Chasing the Gold: How Did THAT Get Nominated for Best Picture? (2019)
After celebrating the much-deserved win of the beloved Parasite, it is difficult to recall the horror that was the Academy Awards of 2019. Yes, I am referring to the year that Green Book took home the prize for Best Picture. While I would love to spend hours extolling the virtues of what I believe the Best Picture should have been (BlacKkKlansman), the purpose of this series is to point out the worst nomination of each year. It will come as little surprise that the film that has firmly cemented itself as being undeserving of all the Oscars it received, let alone a nomination for Best Picture, is Bohemian Rhapsody.
What is there to say about this film that hasn’t already been said? Rami Malek gives a mediocre performance of one of the most iconic rock stars of all time. Freddie Mercury had charisma for days, and I don’t envy anybody having to step into that role. However, when the most prominent thing about Freddie in this film is his hideous prosthetic teeth, that’s not saying very much. I had to go back and look at photos and videos of Freddie Mercury to see if his teeth were as grotesque as in the film if they really were THAT distracting, but they weren’t. I agree with the decision to have the actors lip-synch, as nobody can truly match that incredible, distinctive voice Mercury possessed.
The big issue with the film is that it didn’t give any depth to any aspect of Freddie’s life. It lightly touched on where he was born, how he changed his name, how he met the band, his love life, AIDS, and the epic live performance at Live Aid. While I understand that the film wasn’t supposed to be a documentary, it still could have offered much more depth to this great performer. It seemed as though the film-makers were scared to talk too much about his sexuality, his relationships, or of anything important that might tarnish his image with fans. There is one part of the film that I feel compelled to mention. When Mike Meyers, playing music producer Ray Foster, tells the band that “Bohemian Rhapsody” isn’t the kind of music people put bang their heads while listening to it in the car, I fully admit I chuckled. But then it made me think of Wayne’s World, and how much more entertaining that film was than the one I was currently watching. I did enjoy how the movie ended with the Live Aid performance, and the recreation of that set was VERY accurate (I know this because I, of course, watched the Live Aid performance on YouTube immediately after watching the film). Malek did have many of the mannerisms down when performing, and that is to his credit. There is just nothing truly wonderful or special about this film. It is a very bland biopic of a man who could be described as anything but bland. It truly baffles me that this film earned a Best Picture nomination.

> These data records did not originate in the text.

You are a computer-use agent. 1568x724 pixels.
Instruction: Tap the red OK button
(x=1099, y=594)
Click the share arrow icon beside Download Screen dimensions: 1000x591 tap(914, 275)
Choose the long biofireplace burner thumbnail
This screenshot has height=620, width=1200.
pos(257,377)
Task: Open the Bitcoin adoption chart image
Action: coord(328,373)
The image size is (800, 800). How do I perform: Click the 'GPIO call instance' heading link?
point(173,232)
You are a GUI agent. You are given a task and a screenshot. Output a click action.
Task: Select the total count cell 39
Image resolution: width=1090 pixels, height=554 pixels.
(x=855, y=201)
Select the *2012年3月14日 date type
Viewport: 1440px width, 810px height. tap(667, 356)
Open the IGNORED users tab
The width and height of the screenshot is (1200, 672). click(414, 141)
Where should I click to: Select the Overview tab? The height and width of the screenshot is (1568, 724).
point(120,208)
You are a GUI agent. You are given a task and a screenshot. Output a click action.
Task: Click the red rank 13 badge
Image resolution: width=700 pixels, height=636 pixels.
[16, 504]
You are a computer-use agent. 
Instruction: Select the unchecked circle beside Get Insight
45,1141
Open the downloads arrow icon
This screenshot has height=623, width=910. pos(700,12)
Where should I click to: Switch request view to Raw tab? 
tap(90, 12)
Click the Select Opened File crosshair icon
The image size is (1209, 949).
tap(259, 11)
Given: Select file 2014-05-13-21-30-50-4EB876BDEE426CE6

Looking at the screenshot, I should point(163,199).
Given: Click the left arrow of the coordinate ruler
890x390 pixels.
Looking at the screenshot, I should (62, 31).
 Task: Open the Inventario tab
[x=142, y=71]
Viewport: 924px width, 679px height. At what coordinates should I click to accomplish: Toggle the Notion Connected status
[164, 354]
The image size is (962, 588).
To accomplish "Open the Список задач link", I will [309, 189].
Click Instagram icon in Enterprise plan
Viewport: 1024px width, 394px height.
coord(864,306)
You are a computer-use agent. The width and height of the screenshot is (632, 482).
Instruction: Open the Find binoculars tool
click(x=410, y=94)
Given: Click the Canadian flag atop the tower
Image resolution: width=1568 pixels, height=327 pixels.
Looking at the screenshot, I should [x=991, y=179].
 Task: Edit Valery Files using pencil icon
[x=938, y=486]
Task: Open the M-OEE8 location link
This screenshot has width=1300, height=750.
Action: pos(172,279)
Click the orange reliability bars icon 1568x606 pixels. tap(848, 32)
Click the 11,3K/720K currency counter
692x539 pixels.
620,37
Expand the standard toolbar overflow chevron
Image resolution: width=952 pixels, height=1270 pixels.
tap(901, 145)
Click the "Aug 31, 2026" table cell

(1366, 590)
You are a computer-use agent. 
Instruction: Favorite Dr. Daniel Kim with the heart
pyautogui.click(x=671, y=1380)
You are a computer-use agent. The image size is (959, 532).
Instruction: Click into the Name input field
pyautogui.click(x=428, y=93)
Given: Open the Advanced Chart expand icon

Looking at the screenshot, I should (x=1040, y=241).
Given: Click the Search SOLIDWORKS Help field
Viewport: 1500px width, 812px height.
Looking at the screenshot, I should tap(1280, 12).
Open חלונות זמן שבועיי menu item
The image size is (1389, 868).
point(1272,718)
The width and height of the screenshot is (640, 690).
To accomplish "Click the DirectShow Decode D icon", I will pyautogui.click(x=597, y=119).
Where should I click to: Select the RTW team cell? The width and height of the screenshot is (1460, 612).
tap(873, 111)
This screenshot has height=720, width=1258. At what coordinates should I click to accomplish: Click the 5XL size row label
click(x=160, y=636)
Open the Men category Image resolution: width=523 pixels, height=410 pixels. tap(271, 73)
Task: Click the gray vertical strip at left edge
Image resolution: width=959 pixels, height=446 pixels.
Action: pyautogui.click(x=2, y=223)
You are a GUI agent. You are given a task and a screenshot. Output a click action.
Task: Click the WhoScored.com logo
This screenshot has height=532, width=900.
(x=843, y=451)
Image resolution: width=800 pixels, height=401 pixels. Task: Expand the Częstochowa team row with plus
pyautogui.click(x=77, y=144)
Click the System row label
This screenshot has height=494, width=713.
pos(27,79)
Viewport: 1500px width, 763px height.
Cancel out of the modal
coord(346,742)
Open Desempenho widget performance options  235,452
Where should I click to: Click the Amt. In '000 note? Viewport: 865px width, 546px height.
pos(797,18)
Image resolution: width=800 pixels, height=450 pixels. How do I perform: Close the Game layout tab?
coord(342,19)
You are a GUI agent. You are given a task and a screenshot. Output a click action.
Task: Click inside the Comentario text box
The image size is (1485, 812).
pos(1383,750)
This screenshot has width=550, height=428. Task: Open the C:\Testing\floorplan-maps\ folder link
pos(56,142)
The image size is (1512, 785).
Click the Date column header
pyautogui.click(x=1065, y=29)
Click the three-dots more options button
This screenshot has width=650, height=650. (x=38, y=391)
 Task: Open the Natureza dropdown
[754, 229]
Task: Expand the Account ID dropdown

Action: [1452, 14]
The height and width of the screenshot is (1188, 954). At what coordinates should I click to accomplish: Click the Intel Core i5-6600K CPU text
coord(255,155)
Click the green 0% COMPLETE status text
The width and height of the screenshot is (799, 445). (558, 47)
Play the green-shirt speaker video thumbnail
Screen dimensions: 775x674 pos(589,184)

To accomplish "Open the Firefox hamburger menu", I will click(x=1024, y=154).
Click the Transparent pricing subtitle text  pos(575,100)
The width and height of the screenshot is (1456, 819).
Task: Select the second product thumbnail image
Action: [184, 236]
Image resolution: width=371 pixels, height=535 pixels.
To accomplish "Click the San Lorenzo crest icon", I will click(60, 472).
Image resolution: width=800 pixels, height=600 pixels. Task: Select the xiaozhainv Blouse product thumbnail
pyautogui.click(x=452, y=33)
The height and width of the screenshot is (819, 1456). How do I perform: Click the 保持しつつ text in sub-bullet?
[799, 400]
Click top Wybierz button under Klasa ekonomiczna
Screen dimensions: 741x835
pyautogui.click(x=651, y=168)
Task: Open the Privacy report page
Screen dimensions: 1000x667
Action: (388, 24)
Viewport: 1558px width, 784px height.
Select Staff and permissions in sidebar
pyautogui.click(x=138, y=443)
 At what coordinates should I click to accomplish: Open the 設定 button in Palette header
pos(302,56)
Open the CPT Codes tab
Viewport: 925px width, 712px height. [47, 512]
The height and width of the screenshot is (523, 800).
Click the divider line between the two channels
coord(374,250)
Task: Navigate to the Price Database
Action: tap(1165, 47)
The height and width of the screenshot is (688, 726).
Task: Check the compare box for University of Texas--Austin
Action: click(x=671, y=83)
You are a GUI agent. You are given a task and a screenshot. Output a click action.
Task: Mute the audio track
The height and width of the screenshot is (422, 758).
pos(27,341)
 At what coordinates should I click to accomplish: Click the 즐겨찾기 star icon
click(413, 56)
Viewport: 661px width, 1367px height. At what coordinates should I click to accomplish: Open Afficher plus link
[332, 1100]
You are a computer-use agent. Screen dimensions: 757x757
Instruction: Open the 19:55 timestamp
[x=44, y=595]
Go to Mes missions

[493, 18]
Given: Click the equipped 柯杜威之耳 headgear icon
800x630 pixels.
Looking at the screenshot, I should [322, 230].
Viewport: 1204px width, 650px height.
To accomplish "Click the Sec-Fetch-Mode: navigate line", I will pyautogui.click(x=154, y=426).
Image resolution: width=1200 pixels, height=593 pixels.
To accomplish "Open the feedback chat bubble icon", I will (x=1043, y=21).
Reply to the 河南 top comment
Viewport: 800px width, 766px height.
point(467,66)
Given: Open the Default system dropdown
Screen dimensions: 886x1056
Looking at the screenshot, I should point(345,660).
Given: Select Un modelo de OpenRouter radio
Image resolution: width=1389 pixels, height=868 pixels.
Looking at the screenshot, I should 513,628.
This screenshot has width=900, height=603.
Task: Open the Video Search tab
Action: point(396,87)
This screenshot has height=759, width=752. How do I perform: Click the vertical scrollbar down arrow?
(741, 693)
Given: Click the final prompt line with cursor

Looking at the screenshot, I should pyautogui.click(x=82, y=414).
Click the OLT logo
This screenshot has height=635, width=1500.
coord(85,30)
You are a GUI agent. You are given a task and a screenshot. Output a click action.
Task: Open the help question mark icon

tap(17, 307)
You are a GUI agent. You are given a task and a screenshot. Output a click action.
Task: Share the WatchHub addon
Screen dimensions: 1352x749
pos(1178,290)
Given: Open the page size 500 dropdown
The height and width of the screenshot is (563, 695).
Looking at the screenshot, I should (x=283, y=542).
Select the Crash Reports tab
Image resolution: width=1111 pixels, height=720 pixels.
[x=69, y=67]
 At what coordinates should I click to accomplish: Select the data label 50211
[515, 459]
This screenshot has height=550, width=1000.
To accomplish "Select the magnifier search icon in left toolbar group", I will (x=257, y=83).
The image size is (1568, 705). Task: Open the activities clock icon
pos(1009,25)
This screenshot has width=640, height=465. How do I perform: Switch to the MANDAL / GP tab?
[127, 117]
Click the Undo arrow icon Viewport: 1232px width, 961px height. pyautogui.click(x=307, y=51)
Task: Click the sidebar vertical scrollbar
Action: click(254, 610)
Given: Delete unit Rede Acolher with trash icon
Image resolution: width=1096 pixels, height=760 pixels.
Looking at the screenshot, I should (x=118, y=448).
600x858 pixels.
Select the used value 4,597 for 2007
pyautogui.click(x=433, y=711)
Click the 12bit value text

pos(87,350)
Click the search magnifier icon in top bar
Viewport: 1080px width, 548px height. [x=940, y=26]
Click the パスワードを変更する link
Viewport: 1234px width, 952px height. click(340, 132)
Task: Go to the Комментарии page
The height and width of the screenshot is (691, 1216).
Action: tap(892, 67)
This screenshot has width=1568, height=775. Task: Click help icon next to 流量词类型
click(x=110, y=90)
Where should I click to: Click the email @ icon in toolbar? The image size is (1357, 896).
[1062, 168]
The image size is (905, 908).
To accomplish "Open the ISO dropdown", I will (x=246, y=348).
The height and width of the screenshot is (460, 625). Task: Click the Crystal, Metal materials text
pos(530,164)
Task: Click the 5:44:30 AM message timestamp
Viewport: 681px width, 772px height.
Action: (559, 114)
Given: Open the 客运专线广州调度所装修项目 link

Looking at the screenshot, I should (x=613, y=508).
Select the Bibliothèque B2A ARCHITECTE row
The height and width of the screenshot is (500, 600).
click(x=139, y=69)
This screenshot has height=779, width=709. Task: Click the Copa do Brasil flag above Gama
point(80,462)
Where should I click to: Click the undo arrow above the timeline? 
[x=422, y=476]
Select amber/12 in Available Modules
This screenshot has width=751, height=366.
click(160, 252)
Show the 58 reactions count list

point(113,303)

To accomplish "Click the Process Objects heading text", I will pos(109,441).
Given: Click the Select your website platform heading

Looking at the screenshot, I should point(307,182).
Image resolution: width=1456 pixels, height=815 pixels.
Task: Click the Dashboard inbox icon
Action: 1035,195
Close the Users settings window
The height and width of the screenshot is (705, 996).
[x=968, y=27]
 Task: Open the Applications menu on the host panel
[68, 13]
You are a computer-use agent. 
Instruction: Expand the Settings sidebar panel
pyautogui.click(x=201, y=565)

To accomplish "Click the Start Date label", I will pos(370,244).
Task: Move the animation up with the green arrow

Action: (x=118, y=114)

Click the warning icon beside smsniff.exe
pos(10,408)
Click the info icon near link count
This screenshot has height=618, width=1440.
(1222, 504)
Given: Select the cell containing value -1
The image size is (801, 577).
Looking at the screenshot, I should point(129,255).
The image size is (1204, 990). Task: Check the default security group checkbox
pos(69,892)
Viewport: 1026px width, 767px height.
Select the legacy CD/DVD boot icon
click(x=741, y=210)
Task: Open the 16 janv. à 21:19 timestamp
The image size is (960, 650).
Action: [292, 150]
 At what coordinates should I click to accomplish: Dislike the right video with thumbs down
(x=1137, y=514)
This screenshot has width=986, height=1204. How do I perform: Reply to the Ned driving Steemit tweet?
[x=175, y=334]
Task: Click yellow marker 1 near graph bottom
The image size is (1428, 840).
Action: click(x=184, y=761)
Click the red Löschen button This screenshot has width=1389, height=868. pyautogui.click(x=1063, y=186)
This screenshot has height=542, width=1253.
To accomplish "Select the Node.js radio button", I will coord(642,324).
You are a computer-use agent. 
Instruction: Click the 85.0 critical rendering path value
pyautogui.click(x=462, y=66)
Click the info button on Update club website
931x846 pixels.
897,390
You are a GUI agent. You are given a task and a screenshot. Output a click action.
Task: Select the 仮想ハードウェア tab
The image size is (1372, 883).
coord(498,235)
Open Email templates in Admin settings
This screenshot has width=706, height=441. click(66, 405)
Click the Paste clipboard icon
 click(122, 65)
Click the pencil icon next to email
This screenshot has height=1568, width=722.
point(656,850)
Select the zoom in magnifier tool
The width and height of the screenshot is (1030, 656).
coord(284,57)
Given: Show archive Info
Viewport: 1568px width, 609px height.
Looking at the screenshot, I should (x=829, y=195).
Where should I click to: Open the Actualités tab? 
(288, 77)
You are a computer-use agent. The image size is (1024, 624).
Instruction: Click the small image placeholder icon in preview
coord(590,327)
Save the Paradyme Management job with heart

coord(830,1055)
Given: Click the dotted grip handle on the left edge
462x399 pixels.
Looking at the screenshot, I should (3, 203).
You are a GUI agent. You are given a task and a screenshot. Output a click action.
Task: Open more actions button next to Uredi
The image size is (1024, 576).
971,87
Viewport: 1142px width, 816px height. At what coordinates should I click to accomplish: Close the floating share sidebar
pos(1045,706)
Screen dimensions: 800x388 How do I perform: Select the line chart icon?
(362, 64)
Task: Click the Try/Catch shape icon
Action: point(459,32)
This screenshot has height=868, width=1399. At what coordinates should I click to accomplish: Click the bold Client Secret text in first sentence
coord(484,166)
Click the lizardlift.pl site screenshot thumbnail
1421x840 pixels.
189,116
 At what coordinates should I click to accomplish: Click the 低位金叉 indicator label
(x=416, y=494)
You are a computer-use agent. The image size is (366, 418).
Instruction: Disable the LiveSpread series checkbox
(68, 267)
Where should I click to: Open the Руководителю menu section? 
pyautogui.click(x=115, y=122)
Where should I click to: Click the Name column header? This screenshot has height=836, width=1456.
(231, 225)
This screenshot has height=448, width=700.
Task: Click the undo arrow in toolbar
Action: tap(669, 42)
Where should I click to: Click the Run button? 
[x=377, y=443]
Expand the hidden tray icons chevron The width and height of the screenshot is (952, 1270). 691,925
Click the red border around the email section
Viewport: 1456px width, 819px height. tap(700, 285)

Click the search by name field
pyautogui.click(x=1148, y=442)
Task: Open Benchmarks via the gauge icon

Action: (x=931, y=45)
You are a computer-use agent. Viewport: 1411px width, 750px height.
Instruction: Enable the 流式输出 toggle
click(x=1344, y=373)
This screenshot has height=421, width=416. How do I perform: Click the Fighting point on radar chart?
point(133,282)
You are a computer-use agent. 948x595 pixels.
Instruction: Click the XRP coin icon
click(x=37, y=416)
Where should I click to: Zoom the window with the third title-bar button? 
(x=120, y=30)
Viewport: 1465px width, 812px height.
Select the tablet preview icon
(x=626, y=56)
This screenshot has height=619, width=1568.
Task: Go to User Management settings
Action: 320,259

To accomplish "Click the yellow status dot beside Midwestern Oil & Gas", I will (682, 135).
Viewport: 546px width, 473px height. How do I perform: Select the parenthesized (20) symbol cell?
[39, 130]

And now, a film that absolutely should have been nominated for Best Picture. If Beale Street Could Talk is more than a film, it’s a visual poem. I’m ashamed to say that the only James Baldwin novel I’ve read is Go Tell It on the Mountain. If you haven’t read it, please do your brain a favor and read it. Baldwin has such a unique writing style. It’s more than poetic, it’s deeply moving. He weaves in and out of time and experiences with a deft hand. A reader floats through his writing, and just… experiences it. And because of this, adapting that poetry into a film is close to impossible. Well… impossible for any film-maker that isn’t Barry Jenkins. Jenkins uses the same magic he used in Moonlight in If Beale Street Could Talk. He uses colors like a paintbrush. The colors shine brightly, like the yellow sweater Tish wears early in the film. The imagery of water used with intense and gorgeous music when Tish is giving birth is particularly striking. Jenkins makes the cruel reality of the lovers, Tish and Fonny, lush and beautiful. Fonny has been falsely accused of rape, and Tish, pregnant with their child, is doing everything she can to set her lover free. Kiki Layne plays the role of Tish with strength and delicacy. Tish and Fonny are each other’s first love. You can hear that rush of affection in the voiceover work when Tish breathlessly tells the story of how she grew up with Fonny. You believe she will fight for her love, to get him free, but also has an innocence about her that makes you want to protect her from the evil that surrounds her.
The performance that is particularly remarkable, however, is Regina King, who won Best Supporting Actress for this role. As Tish’s mother, she is supportive of the two young lovers and will go to any length to help these young people become the family they deserve to be. The scene in which King’s character, Sharon, defends Tish from a verbal attack from Fonny’s family who sees her pregnancy as a curse, gave me the chills. You know that with a. mother like that, Tish will be able to find her own inner strength. While the movie shows the injustice and racism of its time, the movie focuses on these characters not as passive victims, but people with great character, who can survive anything. They are a great example of the power of love and family. If I had the money, I’d personally finance Barry Jenkins to adapt all of James Baldwin’s novels into films. He is one of the few truly poetic film-makers in the world.